→ WHAT THE TASK ASKS:
Reproduce the records in full, renaming every occurrence of "GUI agent" to "interface agent" and leaving everything else unchanged.

Collected data entries
◆ ◆ ◆ ◆ ◆ ◆ ◆

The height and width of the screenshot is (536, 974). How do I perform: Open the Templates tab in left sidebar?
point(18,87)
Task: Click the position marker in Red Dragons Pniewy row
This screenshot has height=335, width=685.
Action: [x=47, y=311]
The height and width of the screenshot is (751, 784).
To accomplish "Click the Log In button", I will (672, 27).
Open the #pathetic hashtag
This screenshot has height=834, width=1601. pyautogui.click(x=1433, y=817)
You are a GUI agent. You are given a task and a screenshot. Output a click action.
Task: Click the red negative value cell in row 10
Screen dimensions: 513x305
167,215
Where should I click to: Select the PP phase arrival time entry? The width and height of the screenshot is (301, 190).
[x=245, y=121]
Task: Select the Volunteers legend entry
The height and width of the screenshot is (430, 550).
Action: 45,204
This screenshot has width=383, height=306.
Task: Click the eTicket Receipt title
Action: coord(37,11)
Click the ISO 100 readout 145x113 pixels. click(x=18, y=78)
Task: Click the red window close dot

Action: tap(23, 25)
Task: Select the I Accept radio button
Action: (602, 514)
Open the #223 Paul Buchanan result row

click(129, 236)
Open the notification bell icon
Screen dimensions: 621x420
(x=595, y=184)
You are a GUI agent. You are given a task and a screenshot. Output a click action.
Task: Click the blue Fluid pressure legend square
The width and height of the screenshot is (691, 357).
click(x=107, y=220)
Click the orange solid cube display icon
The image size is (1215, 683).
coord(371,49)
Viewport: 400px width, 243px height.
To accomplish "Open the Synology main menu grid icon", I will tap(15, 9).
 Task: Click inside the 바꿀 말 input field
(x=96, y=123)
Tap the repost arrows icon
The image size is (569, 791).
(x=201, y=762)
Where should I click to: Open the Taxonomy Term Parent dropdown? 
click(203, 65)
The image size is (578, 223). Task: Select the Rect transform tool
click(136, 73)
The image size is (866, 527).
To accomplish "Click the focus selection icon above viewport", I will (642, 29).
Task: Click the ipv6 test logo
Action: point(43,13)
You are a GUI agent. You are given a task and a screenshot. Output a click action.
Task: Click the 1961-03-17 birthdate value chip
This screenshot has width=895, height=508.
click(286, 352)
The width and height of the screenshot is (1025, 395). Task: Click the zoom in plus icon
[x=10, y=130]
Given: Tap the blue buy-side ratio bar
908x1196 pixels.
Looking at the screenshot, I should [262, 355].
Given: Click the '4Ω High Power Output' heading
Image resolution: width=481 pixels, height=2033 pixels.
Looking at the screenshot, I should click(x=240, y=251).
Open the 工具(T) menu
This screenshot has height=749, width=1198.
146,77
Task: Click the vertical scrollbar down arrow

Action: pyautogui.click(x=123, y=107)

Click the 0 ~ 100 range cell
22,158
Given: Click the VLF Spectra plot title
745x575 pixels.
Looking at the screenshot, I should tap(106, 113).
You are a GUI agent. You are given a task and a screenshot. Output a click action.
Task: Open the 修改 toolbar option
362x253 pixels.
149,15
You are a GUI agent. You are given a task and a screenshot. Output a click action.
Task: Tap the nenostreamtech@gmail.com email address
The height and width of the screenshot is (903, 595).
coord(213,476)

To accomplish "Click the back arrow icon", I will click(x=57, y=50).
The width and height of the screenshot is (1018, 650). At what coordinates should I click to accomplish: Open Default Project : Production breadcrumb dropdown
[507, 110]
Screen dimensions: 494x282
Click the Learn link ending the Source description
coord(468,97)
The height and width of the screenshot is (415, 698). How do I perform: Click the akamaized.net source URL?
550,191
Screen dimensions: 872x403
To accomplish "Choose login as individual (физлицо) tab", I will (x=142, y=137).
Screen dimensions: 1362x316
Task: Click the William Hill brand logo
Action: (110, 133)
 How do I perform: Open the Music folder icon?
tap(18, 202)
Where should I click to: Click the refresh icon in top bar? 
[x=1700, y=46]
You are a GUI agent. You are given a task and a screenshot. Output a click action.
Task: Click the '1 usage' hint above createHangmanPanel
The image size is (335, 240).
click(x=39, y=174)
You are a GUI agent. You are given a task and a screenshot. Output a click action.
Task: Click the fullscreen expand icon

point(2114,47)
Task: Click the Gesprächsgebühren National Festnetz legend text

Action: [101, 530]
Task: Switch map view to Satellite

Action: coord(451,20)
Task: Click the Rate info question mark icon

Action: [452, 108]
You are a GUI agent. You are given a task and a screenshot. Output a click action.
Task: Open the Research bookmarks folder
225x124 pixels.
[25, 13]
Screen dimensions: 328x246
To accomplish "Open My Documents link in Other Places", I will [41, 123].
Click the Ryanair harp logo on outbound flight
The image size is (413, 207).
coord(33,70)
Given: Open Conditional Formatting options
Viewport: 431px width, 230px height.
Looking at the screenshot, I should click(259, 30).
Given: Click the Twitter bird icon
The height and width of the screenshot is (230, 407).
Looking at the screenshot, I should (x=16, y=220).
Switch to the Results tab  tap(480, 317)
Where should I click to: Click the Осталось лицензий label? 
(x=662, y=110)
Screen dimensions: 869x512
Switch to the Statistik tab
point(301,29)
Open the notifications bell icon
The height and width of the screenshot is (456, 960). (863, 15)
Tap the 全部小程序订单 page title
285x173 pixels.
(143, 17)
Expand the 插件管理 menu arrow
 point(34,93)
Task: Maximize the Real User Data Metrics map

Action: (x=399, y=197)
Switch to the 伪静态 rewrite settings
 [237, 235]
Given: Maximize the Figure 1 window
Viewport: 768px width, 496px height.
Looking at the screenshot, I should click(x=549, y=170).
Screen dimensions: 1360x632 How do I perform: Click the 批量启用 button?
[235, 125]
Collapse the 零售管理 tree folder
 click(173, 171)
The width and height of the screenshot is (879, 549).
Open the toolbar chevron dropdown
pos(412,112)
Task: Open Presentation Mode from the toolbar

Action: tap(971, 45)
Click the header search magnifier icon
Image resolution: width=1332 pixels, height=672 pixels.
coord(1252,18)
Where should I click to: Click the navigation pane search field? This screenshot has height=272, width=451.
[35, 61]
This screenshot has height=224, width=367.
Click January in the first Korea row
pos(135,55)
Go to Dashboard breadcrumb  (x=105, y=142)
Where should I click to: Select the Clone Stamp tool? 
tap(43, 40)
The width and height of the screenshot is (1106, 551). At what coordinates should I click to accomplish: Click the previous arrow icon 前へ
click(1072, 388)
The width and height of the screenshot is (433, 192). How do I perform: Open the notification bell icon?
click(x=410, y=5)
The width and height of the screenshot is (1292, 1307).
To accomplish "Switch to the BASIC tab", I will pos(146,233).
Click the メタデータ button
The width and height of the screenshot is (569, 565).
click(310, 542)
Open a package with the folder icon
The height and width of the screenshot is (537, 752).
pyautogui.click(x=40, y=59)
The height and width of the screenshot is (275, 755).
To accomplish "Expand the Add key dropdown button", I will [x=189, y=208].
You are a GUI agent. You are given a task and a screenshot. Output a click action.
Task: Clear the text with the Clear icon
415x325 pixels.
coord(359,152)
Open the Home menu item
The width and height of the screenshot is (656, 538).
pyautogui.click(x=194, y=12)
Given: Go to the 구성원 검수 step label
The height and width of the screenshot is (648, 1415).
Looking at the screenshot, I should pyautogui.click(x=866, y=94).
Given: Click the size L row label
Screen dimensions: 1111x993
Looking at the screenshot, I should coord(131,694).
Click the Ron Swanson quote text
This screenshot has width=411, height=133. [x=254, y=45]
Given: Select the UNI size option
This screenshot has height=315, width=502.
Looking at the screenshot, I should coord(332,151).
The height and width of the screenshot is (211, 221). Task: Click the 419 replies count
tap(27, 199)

◆ ◆ ◆ ◆ ◆ ◆ ◆

→ PROBLEM SOLUTION:
The height and width of the screenshot is (536, 974). How do I perform: Open the Templates tab in left sidebar?
point(18,87)
Task: Click the position marker in Red Dragons Pniewy row
This screenshot has height=335, width=685.
Action: [x=47, y=311]
The height and width of the screenshot is (751, 784).
To accomplish "Click the Log In button", I will (672, 27).
Open the #pathetic hashtag
This screenshot has height=834, width=1601. pyautogui.click(x=1433, y=817)
You are a interface agent. You are given a task and a screenshot. Output a click action.
Task: Click the red negative value cell in row 10
Screen dimensions: 513x305
167,215
Where should I click to: Select the PP phase arrival time entry? The width and height of the screenshot is (301, 190).
[x=245, y=121]
Task: Select the Volunteers legend entry
The height and width of the screenshot is (430, 550).
Action: 45,204
This screenshot has width=383, height=306.
Task: Click the eTicket Receipt title
Action: coord(37,11)
Click the ISO 100 readout 145x113 pixels. click(x=18, y=78)
Task: Click the red window close dot

Action: tap(23, 25)
Task: Select the I Accept radio button
Action: (602, 514)
Open the #223 Paul Buchanan result row

click(129, 236)
Open the notification bell icon
Screen dimensions: 621x420
(x=595, y=184)
You are a interface agent. You are given a task and a screenshot. Output a click action.
Task: Click the blue Fluid pressure legend square
The width and height of the screenshot is (691, 357).
click(x=107, y=220)
Click the orange solid cube display icon
The image size is (1215, 683).
coord(371,49)
Viewport: 400px width, 243px height.
To accomplish "Open the Synology main menu grid icon", I will tap(15, 9).
 Task: Click inside the 바꿀 말 input field
(x=96, y=123)
Tap the repost arrows icon
The image size is (569, 791).
(x=201, y=762)
Where should I click to: Open the Taxonomy Term Parent dropdown? 
click(203, 65)
The image size is (578, 223). Task: Select the Rect transform tool
click(136, 73)
The image size is (866, 527).
To accomplish "Click the focus selection icon above viewport", I will (642, 29).
Task: Click the ipv6 test logo
Action: point(43,13)
You are a interface agent. You are given a task and a screenshot. Output a click action.
Task: Click the 1961-03-17 birthdate value chip
This screenshot has width=895, height=508.
click(286, 352)
The width and height of the screenshot is (1025, 395). Task: Click the zoom in plus icon
[x=10, y=130]
Given: Tap the blue buy-side ratio bar
908x1196 pixels.
Looking at the screenshot, I should [262, 355].
Given: Click the '4Ω High Power Output' heading
Image resolution: width=481 pixels, height=2033 pixels.
Looking at the screenshot, I should click(x=240, y=251).
Open the 工具(T) menu
This screenshot has height=749, width=1198.
146,77
Task: Click the vertical scrollbar down arrow

Action: pyautogui.click(x=123, y=107)

Click the 0 ~ 100 range cell
22,158
Given: Click the VLF Spectra plot title
745x575 pixels.
Looking at the screenshot, I should tap(106, 113).
You are a interface agent. You are given a task and a screenshot. Output a click action.
Task: Open the 修改 toolbar option
362x253 pixels.
149,15
You are a interface agent. You are given a task and a screenshot. Output a click action.
Task: Tap the nenostreamtech@gmail.com email address
The height and width of the screenshot is (903, 595).
coord(213,476)

To accomplish "Click the back arrow icon", I will click(x=57, y=50).
The width and height of the screenshot is (1018, 650). At what coordinates should I click to accomplish: Open Default Project : Production breadcrumb dropdown
[507, 110]
Screen dimensions: 494x282
Click the Learn link ending the Source description
coord(468,97)
The height and width of the screenshot is (415, 698). How do I perform: Click the akamaized.net source URL?
550,191
Screen dimensions: 872x403
To accomplish "Choose login as individual (физлицо) tab", I will (x=142, y=137).
Screen dimensions: 1362x316
Task: Click the William Hill brand logo
Action: (110, 133)
 How do I perform: Open the Music folder icon?
tap(18, 202)
Where should I click to: Click the refresh icon in top bar? 
[x=1700, y=46]
You are a interface agent. You are given a task and a screenshot. Output a click action.
Task: Click the '1 usage' hint above createHangmanPanel
The image size is (335, 240).
click(x=39, y=174)
You are a interface agent. You are given a task and a screenshot. Output a click action.
Task: Click the fullscreen expand icon

point(2114,47)
Task: Click the Gesprächsgebühren National Festnetz legend text

Action: [101, 530]
Task: Switch map view to Satellite

Action: coord(451,20)
Task: Click the Rate info question mark icon

Action: [452, 108]
You are a interface agent. You are given a task and a screenshot. Output a click action.
Task: Open the Research bookmarks folder
225x124 pixels.
[25, 13]
Screen dimensions: 328x246
To accomplish "Open My Documents link in Other Places", I will [41, 123].
Click the Ryanair harp logo on outbound flight
The image size is (413, 207).
coord(33,70)
Given: Open Conditional Formatting options
Viewport: 431px width, 230px height.
Looking at the screenshot, I should click(259, 30).
Given: Click the Twitter bird icon
The height and width of the screenshot is (230, 407).
Looking at the screenshot, I should (x=16, y=220).
Switch to the Results tab  tap(480, 317)
Where should I click to: Click the Осталось лицензий label? 
(x=662, y=110)
Screen dimensions: 869x512
Switch to the Statistik tab
point(301,29)
Open the notifications bell icon
The height and width of the screenshot is (456, 960). (863, 15)
Tap the 全部小程序订单 page title
285x173 pixels.
(143, 17)
Expand the 插件管理 menu arrow
 point(34,93)
Task: Maximize the Real User Data Metrics map

Action: (x=399, y=197)
Switch to the 伪静态 rewrite settings
 [237, 235]
Given: Maximize the Figure 1 window
Viewport: 768px width, 496px height.
Looking at the screenshot, I should click(x=549, y=170).
Screen dimensions: 1360x632 How do I perform: Click the 批量启用 button?
[235, 125]
Collapse the 零售管理 tree folder
 click(173, 171)
The width and height of the screenshot is (879, 549).
Open the toolbar chevron dropdown
pos(412,112)
Task: Open Presentation Mode from the toolbar

Action: tap(971, 45)
Click the header search magnifier icon
Image resolution: width=1332 pixels, height=672 pixels.
coord(1252,18)
Where should I click to: Click the navigation pane search field? This screenshot has height=272, width=451.
[35, 61]
This screenshot has height=224, width=367.
Click January in the first Korea row
pos(135,55)
Go to Dashboard breadcrumb  (x=105, y=142)
Where should I click to: Select the Clone Stamp tool? 
tap(43, 40)
The width and height of the screenshot is (1106, 551). At what coordinates should I click to accomplish: Click the previous arrow icon 前へ
click(1072, 388)
The width and height of the screenshot is (433, 192). How do I perform: Open the notification bell icon?
click(x=410, y=5)
The width and height of the screenshot is (1292, 1307).
To accomplish "Switch to the BASIC tab", I will pos(146,233).
Click the メタデータ button
The width and height of the screenshot is (569, 565).
click(310, 542)
Open a package with the folder icon
The height and width of the screenshot is (537, 752).
pyautogui.click(x=40, y=59)
The height and width of the screenshot is (275, 755).
To accomplish "Expand the Add key dropdown button", I will [x=189, y=208].
You are a interface agent. You are given a task and a screenshot. Output a click action.
Task: Clear the text with the Clear icon
415x325 pixels.
coord(359,152)
Open the Home menu item
The width and height of the screenshot is (656, 538).
pyautogui.click(x=194, y=12)
Given: Go to the 구성원 검수 step label
The height and width of the screenshot is (648, 1415).
Looking at the screenshot, I should pyautogui.click(x=866, y=94).
Given: Click the size L row label
Screen dimensions: 1111x993
Looking at the screenshot, I should coord(131,694).
Click the Ron Swanson quote text
This screenshot has width=411, height=133. [x=254, y=45]
Given: Select the UNI size option
This screenshot has height=315, width=502.
Looking at the screenshot, I should coord(332,151).
The height and width of the screenshot is (211, 221). Task: Click the 419 replies count
tap(27, 199)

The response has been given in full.